**GOAL OF THE EXERCISE:**
Would you write out all of the data exactly as it appears below?

**LISTED RECORDS:**
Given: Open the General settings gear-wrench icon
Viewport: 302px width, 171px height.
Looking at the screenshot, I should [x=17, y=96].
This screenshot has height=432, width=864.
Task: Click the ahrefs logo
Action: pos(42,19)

**COMPLETED EXERCISE:**
Given: Open the General settings gear-wrench icon
Viewport: 302px width, 171px height.
Looking at the screenshot, I should [x=17, y=96].
This screenshot has height=432, width=864.
Task: Click the ahrefs logo
Action: pos(42,19)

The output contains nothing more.